I recently applied for a job in an academic department. I didn’t really want the job, but I wanted to know – I might even say needed to know – if I could least make the long list, the short list, or even the interview stage. I’ve stopped applying for academic jobs not only because I have a job that I really love, but also because I grew weary of writing carefully tailored cover letters. What I have grown even more weary of is the endless “will you be one of my referee?” emails. But I found referees on three continents to support this application and sent in the materials with a fair bit of confidence.

Needless to say, I didn’t even make the long list.

As I read the rejection letter, something one of my referees mentioned during one of our email exchanges immediately came to mind. This referee wrote, and I paraphrase, “you’d be a good hire, but they’re going to hire an Important Department Member’s former student, who is currently “stuck” teaching at a university in a sub-optimal location.”
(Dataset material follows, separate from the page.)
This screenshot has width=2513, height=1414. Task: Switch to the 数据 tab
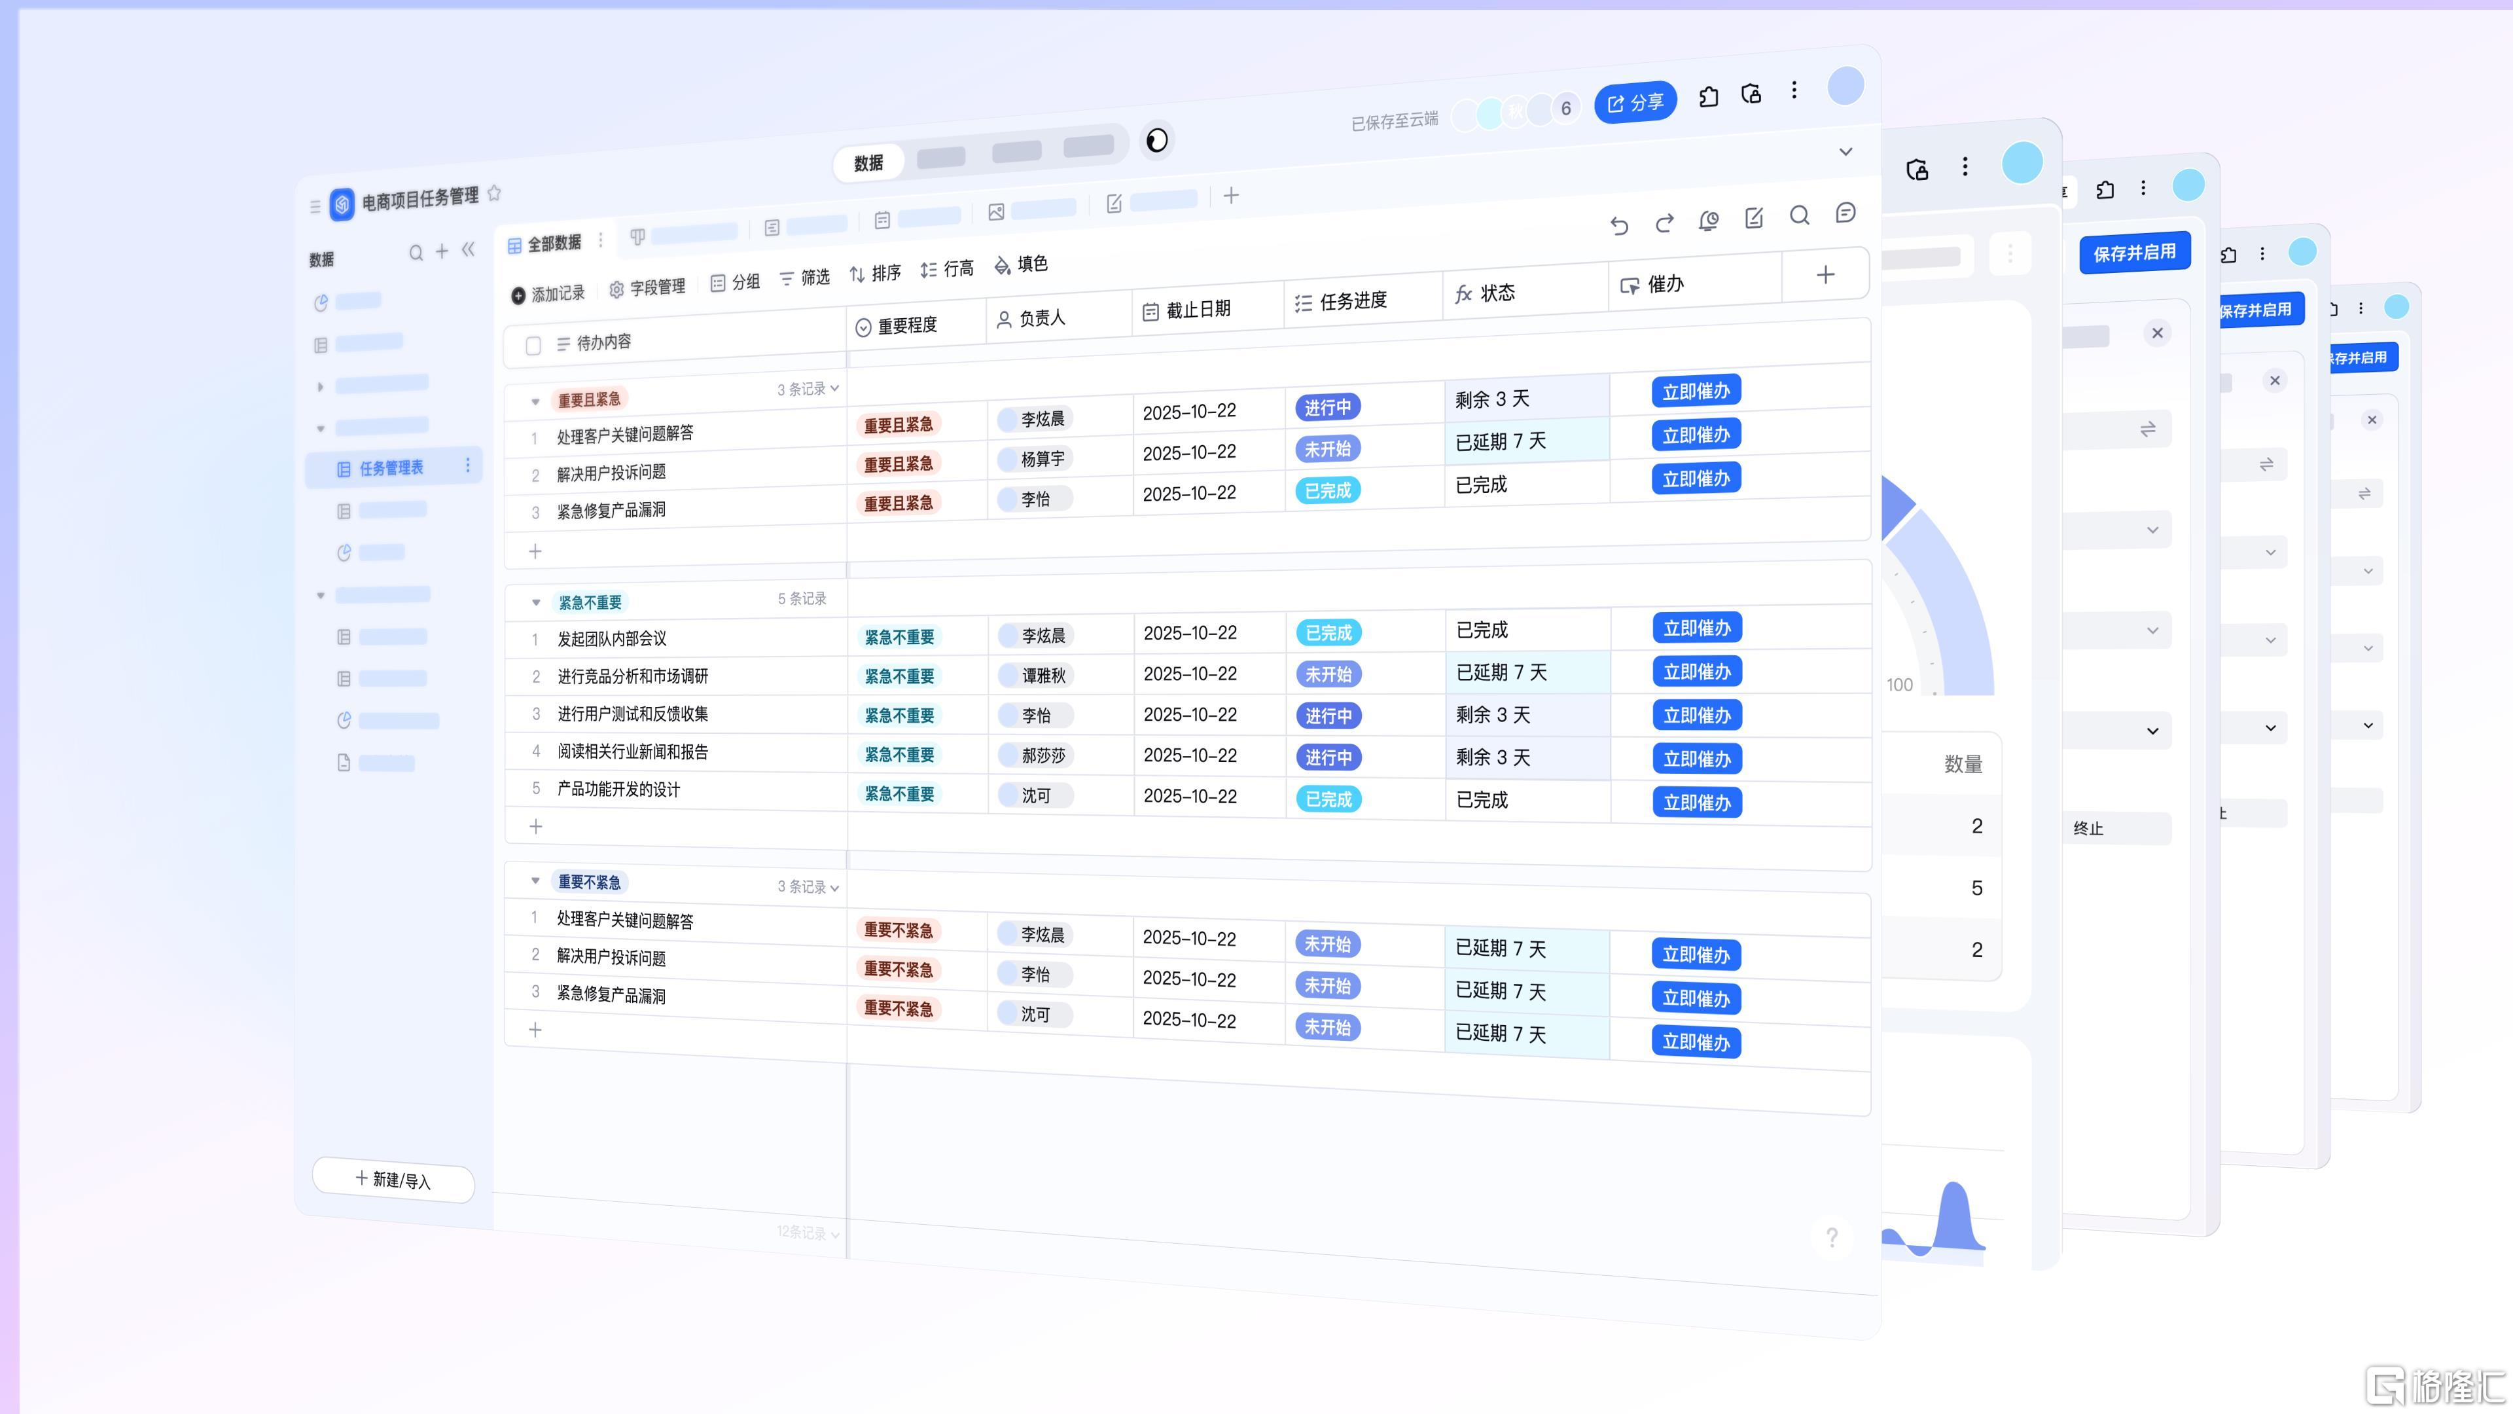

Something Jonathan Wilson recently wrote about match-fixing in cricket seems to speak to inside-track, specially-written job description success in the academic job market. Wilson first tells a story about the press box in Romania greeting the news of Chelsea scoring two late goals to snatch a victory with the immediate response, “Fixed!” Then he tells a story about a cricketer he knows:

The former Test player told me about his greatest performance for his country. With the opposition chasing a gettable target in the fourth innings, he’d taken three quick wickets in the final session to help secure a narrow victory. He spoke of his pride, of the thought that whatever else happened, he’d helped his country win a memorable victory. Now, he says, he looks back and wonders. Was it genuine?

Why did that player hit the ball in the air from that delivery? And why had that other player missed that straight one to be lbw? The greatest hour of his professional life, he said, had been ruined by doubt, because now he wondered whether he had actually taken those wickets, or whether they had been ordered by some bookmaker on the other end of a phone.

That is terrible. It’s like finding out that the wife you thought loved you is being paid to stick around, like finding out that the friends who laugh at your jokes are actually resentful extras, like finding out that the glowing review for your new book was actually written by your agent’s best mate. It’s like realising you’re Truman Burbank. I can’t even begin to quantify how that must feel, to strive for years at a skill, to work and practise and hone and refine and then to produce under pressure at a key moment, and not to know whether you deserve the congratulations.

That former Test player had lost his faith in sport, and perhaps even a little in life. Those Romanian journalists were so browbeaten by the regular scandals of the game in their country at the time that they preferred to meet all sport with a carapace of scorn than believe a good team could score two late goals against a less good team.

And that is, in a nutshell, how academia has not changed. What used to be an old boys club is just a more diverse club. Or at least that’s a way to look at how the limited number of good jobs get distributed within the realm of possibility. I guess that counts as an improvement?